> _WHAT THIS TASK INVOLVES_: Below are entries; copy exactly the lines from the one with "Task: Go to the Бюджет menu item" through the one with "Task: Click the 25,08 BUY button", both included, and leave out the rest.

[DATASET ENTRIES Boundary: Start]

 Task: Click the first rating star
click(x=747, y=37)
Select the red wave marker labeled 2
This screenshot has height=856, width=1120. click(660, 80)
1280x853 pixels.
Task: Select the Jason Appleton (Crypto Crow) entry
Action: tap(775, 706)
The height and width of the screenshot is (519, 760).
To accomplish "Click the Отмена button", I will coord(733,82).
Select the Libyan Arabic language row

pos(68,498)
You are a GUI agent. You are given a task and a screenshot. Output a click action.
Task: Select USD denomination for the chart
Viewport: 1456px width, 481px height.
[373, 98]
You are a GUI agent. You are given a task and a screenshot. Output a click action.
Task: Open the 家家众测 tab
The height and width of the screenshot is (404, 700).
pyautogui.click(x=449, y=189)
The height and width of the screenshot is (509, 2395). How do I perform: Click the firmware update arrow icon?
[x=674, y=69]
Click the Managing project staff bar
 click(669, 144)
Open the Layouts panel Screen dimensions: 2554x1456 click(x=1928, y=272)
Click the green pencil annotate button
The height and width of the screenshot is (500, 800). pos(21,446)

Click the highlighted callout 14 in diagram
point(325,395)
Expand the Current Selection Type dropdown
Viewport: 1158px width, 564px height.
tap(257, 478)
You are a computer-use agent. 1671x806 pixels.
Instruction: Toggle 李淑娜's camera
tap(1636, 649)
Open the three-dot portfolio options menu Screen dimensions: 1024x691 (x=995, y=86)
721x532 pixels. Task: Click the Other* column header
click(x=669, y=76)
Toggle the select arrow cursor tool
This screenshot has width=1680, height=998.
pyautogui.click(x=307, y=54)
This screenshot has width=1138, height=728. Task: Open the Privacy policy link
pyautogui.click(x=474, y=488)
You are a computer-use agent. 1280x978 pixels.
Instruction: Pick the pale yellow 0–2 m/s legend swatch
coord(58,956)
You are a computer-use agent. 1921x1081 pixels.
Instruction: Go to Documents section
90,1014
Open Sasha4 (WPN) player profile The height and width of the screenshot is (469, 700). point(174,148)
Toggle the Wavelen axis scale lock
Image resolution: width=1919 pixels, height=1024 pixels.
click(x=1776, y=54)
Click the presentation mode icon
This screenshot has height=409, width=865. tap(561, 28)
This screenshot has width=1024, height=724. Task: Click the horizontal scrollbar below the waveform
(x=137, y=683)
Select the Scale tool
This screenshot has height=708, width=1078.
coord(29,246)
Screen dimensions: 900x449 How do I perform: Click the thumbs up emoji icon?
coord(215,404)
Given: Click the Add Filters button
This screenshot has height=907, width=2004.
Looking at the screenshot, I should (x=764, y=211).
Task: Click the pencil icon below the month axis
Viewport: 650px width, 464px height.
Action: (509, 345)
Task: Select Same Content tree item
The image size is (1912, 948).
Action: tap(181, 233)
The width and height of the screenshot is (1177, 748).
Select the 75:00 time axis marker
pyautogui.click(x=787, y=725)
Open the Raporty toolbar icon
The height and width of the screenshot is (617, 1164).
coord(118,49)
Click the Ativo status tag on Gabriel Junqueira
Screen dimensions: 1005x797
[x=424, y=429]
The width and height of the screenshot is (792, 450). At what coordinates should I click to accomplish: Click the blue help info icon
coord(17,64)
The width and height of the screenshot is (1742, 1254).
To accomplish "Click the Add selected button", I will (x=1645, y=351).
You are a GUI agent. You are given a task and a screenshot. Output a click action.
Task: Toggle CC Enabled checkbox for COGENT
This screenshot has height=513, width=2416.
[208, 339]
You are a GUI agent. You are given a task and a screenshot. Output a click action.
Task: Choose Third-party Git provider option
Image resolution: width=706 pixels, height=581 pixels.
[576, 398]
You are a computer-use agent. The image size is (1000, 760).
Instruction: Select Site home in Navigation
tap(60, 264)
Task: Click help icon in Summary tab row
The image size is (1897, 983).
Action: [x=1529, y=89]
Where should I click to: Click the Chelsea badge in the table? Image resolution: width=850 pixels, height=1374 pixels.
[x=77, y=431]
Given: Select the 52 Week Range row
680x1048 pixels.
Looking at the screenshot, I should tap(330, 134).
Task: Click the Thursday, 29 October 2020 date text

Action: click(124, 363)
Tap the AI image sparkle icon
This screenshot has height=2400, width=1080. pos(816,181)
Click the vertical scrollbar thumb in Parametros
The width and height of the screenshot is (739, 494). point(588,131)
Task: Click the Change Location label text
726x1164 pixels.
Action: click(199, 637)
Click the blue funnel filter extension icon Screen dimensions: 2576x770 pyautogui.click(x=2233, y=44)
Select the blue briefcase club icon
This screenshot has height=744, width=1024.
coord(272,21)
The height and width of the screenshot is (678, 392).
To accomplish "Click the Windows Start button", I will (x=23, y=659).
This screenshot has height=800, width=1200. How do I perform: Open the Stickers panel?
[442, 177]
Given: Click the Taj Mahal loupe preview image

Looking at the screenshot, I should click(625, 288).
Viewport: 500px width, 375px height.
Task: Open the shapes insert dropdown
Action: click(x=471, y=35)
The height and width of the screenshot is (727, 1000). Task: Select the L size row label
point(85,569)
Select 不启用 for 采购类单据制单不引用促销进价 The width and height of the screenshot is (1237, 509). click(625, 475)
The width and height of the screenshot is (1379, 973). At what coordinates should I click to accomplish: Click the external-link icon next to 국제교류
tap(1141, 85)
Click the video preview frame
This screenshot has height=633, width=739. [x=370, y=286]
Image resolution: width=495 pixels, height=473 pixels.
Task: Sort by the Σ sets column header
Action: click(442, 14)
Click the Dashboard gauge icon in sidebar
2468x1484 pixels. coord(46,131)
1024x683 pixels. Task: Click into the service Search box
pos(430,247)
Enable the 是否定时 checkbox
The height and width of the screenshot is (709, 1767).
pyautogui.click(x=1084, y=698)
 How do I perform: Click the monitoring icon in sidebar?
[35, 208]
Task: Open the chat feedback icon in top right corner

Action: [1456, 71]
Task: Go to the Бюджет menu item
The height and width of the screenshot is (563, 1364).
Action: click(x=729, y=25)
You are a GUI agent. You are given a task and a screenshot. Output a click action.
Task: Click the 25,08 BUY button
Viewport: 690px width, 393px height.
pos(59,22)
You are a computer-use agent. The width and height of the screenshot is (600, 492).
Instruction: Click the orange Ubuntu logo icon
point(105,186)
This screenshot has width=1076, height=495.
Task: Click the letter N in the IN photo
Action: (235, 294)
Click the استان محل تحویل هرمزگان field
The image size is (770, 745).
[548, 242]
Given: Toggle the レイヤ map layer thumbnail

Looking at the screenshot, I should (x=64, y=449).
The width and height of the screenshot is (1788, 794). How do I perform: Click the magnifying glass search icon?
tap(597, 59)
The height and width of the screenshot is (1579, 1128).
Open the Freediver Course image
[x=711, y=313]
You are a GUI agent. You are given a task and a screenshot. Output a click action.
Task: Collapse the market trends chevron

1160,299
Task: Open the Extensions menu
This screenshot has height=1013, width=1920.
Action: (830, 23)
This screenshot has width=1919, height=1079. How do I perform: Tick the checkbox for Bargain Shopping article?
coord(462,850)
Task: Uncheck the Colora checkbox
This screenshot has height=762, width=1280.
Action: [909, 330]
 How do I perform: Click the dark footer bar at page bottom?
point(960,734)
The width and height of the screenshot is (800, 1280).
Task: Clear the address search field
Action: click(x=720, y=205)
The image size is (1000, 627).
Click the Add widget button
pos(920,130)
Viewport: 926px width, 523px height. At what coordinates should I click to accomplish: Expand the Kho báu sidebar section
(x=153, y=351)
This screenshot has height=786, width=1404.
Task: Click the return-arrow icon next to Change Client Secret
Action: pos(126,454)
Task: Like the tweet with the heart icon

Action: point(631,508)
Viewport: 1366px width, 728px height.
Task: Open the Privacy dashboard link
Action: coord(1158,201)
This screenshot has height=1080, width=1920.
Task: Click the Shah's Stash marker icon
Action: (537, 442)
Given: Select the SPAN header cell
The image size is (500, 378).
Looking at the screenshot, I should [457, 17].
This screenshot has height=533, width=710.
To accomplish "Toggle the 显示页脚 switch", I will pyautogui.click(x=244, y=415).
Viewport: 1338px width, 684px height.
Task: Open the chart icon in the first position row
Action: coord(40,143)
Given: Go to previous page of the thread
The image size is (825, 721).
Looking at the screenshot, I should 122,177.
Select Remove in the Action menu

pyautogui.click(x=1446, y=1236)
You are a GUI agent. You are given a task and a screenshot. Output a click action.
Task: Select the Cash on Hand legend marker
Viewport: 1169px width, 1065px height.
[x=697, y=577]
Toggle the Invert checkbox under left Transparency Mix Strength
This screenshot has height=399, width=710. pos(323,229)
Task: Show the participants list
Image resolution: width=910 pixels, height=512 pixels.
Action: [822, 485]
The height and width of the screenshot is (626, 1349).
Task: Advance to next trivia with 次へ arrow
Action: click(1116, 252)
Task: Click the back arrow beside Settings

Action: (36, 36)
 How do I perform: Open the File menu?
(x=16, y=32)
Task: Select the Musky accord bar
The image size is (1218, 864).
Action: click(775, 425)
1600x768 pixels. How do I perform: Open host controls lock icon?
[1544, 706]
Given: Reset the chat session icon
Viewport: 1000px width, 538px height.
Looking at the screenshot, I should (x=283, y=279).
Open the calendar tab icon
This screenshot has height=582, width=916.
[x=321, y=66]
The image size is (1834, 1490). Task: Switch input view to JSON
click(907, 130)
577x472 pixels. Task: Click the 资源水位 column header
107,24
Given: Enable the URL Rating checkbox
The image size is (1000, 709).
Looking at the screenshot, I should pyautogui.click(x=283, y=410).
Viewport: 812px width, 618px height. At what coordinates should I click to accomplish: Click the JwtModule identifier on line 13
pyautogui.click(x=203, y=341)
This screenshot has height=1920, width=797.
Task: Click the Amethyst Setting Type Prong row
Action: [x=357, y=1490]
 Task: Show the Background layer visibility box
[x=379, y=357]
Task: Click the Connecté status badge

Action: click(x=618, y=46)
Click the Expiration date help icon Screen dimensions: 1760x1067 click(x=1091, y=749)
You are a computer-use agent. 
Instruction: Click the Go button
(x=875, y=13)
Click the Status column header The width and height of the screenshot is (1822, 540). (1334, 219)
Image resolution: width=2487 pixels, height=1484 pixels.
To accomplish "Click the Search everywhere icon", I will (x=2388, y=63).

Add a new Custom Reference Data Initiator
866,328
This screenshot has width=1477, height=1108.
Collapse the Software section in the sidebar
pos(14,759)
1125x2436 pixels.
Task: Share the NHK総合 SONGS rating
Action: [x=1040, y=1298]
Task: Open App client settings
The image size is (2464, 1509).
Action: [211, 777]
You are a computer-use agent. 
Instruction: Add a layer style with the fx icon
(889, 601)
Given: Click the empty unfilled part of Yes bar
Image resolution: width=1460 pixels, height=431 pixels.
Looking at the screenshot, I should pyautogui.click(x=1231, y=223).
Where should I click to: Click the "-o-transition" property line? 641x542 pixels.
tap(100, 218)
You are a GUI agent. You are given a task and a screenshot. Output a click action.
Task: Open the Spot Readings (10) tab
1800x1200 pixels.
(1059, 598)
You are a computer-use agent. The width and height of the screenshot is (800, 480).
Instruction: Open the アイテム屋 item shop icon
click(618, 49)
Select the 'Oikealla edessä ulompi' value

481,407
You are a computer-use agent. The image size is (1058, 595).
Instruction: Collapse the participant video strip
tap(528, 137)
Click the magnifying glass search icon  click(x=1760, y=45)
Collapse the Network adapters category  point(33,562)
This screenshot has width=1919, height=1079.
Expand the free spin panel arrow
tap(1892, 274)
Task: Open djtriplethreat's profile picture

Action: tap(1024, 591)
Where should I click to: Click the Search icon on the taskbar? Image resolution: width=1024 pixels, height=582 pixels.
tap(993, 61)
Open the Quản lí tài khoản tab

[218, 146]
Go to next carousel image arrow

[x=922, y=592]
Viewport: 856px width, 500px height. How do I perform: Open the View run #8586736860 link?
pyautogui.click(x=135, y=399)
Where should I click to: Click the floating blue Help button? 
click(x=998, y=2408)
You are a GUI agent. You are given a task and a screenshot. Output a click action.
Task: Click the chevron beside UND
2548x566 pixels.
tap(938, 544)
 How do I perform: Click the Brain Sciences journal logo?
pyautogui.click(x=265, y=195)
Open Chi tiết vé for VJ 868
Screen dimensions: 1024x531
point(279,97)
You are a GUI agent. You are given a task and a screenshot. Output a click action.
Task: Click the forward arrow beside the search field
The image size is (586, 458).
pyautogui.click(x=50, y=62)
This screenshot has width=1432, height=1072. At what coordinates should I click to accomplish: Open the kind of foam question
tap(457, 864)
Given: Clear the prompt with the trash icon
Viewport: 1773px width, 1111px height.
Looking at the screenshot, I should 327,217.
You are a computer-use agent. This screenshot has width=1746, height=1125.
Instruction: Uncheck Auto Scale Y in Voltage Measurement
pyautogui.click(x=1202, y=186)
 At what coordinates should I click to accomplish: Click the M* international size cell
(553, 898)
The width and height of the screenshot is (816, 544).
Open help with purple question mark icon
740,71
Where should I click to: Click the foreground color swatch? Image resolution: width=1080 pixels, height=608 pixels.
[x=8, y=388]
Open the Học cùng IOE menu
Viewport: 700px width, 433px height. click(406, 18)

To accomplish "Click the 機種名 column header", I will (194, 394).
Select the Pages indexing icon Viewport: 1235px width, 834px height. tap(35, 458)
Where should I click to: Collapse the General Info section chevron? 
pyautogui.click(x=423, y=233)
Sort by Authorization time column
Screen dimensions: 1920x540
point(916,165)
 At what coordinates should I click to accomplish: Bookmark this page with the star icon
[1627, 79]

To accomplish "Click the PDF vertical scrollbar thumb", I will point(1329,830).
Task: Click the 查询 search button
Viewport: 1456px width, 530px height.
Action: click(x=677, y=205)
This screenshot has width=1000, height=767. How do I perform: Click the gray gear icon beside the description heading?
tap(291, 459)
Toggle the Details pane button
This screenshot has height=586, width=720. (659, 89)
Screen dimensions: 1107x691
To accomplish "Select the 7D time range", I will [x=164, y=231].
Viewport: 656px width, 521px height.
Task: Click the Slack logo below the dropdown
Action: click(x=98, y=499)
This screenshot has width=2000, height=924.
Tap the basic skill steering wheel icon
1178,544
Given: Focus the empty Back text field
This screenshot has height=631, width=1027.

[DATASET ENTRIES Boundary: End]

> _REPLY_:
Task: Go to the Бюджет menu item
The height and width of the screenshot is (563, 1364).
Action: click(x=729, y=25)
You are a GUI agent. You are given a task and a screenshot. Output a click action.
Task: Click the 25,08 BUY button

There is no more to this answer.